Bugfix: a standard language, database schema and repository for research on bugs and automatic program repair
Victoria Kananchuk, Ilgiz Mustafin, Bertrand Meyer
TL;DR
The paper tackles the fragmentation in automatic program repair (APR) research by introducing Bugfix, a standardized framework with a human-readable Bugfix language, an API, and a public bug/repair repository. It delineates six element kinds (bugs, fixes, applications, examples, constructs, languages) that separate language-independent patterns from language-specific constructs and provide machine-accessible representations via JSON. By enabling precise specification of bug patterns, fixes, and real-world applications, along with a scalable language description mechanism tied to Tree-sitter grammars, Bugfix supports reproducible evaluation and cross-project comparisons. The work presents a public website and data portal for access and extension, framing Bugfix as a community resource to accelerate progress in APR and related bug-analysis research.
Abstract
Automatic Program Repair (APR) is a brilliant idea: when detecting a bug, also provide suggestions for correcting the program. Progress towards that goal is hindered by the absence of a common frame of reference for the multiplicity of APR ideas, methods, tools, programming languages and environments. Bugfix is an effort at providing such a framework: a standardized set of notations, tools and interfaces, as well as a database of bugs and fixes, for use by the APR research community to try out ideas and compare results.

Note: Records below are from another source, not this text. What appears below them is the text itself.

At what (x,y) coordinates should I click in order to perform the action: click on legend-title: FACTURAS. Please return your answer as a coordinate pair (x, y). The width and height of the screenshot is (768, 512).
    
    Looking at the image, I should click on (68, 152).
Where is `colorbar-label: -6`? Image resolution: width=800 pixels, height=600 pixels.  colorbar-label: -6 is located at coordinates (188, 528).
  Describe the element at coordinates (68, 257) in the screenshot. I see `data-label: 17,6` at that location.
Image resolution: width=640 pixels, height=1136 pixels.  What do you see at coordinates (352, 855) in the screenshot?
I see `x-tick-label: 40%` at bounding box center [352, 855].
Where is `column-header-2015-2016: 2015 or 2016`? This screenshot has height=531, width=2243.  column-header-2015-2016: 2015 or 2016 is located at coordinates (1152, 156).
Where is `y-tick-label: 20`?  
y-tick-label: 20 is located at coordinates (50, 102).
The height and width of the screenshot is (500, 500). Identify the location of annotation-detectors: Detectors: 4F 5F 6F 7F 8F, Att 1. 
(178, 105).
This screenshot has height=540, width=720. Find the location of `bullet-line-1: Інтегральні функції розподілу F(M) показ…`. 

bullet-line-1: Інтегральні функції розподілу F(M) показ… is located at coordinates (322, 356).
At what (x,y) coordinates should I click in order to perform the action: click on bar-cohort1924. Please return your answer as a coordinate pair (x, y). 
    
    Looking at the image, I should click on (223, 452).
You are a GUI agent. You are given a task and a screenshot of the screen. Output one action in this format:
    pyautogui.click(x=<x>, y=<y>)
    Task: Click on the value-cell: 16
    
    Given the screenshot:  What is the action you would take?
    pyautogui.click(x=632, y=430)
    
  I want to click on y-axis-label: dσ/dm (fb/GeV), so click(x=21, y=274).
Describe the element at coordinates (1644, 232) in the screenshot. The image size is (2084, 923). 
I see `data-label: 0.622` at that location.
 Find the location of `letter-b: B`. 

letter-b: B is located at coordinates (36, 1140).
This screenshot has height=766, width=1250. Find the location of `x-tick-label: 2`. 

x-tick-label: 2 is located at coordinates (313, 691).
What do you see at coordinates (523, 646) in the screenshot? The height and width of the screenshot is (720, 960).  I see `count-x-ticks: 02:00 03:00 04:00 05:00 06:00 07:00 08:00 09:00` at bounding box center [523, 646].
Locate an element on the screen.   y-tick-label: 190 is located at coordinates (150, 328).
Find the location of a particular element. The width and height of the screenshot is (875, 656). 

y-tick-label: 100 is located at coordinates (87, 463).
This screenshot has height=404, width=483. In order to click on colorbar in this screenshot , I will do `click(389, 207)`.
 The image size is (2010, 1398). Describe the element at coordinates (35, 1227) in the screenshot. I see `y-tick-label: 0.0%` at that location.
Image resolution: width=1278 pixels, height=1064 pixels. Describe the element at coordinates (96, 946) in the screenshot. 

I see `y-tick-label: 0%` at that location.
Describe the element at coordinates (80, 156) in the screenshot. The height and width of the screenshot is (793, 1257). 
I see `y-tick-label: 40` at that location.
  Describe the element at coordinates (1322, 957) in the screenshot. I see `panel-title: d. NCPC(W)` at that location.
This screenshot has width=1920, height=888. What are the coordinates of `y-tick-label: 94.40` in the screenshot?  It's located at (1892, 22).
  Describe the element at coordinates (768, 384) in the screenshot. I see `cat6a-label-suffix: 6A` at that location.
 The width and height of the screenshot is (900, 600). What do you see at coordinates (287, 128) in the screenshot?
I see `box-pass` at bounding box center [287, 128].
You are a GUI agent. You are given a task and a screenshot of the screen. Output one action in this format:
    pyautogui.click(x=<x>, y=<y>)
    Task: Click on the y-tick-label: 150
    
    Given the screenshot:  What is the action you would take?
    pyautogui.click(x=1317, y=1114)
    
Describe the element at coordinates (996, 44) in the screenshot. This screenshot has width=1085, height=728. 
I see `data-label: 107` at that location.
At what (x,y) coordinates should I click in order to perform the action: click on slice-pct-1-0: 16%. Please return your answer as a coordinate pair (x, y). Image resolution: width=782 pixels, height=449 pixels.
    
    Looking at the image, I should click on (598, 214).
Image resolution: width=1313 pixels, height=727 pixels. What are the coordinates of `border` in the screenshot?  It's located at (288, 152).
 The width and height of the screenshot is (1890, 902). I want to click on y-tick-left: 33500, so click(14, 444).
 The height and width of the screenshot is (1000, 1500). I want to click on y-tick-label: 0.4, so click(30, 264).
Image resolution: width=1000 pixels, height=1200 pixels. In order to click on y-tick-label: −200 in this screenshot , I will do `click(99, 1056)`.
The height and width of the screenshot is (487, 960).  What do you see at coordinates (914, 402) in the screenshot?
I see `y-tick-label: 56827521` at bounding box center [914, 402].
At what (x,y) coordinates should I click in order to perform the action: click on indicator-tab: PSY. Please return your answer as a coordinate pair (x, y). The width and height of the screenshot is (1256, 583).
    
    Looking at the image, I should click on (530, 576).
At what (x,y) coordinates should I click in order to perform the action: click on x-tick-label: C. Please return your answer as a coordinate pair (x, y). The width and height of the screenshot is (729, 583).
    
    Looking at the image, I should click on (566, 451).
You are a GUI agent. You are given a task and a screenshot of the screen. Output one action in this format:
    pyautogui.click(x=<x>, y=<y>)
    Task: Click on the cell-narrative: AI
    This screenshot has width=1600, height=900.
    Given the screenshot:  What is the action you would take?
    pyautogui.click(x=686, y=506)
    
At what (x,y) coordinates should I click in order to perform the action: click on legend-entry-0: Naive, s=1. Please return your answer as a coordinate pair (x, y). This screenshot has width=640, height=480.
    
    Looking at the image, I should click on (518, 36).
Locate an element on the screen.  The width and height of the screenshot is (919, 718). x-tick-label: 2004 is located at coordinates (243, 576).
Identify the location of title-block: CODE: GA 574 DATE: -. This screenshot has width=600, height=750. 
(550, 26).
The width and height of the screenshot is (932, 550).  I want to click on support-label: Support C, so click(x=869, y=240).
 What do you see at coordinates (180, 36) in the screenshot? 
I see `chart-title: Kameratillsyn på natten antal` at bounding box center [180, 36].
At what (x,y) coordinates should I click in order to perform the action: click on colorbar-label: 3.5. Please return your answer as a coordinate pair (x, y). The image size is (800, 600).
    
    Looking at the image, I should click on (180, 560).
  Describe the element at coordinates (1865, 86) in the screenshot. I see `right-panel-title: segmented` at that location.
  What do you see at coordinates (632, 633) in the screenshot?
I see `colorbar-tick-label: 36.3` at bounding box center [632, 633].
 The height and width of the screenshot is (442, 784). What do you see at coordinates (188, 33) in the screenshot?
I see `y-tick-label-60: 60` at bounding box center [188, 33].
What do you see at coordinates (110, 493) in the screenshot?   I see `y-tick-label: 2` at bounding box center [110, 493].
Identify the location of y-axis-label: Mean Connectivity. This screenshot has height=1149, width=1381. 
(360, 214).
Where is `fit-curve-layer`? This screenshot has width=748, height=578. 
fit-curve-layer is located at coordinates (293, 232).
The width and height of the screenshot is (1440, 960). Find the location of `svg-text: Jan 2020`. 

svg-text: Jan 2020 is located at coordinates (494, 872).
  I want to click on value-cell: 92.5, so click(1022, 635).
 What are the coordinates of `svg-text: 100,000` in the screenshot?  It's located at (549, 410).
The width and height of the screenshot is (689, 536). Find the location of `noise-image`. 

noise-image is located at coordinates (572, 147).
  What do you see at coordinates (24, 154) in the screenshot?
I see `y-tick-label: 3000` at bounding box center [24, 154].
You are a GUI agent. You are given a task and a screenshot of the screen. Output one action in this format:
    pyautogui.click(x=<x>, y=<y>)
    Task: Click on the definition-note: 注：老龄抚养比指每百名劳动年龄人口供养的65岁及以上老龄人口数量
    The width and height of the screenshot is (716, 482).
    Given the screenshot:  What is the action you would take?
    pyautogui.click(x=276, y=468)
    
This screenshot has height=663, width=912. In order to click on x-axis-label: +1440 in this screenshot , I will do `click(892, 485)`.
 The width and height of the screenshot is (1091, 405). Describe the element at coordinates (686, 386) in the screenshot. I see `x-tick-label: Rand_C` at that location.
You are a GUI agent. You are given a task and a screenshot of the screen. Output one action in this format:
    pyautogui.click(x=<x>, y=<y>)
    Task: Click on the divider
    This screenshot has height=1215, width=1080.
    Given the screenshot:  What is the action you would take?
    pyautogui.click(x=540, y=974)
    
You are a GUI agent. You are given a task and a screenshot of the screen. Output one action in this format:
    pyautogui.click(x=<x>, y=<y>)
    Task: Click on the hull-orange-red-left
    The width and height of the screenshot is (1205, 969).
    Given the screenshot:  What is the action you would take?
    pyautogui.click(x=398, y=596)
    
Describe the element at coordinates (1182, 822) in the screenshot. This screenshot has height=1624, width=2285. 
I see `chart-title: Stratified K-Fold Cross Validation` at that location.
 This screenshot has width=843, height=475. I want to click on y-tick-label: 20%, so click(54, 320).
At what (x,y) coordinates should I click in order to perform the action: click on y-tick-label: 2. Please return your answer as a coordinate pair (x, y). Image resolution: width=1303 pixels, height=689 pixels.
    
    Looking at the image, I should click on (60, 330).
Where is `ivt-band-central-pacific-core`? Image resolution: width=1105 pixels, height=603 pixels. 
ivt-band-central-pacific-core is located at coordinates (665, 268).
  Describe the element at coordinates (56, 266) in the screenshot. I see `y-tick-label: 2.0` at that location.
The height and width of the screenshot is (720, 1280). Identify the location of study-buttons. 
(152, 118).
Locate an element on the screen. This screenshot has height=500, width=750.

The most directly visible component of the Bugfix effort is the Bugfix language, a human-readable formalism making it possible to describe elements of the following kinds: a bug (described abstractly, for example the permutation of two arguments in a call); a bug example (an actual occurrence of a bug, in a specific code written in a specific programming language, and usually recorded in some repository); a fix (a particular correction of a bug, obtained for example by reversing the misplaced arguments); an application (an entity that demonstrates how a actual code example matches with a fix); a construct (the abstract description of a programming mechanism, for example a ``while'' loop, independently of its realization in a programming language; and a language (a description of how a particular programming language includes certain constructs and provides specific concrete syntax for each of them -- for example Java includes loop, assignment etc. and has a defined format for each of them). A JSON API provides it in a form accessible to tools. Bugfix includes a repository containing a considerable amount of bugs, examples and fixes. Note: An early step towards this article was a short contribution (Ref [1]) to the 2024 ICSE. The present text reuses a few elements of introduction and motivation but is otherwise thoroughly reworked and extended.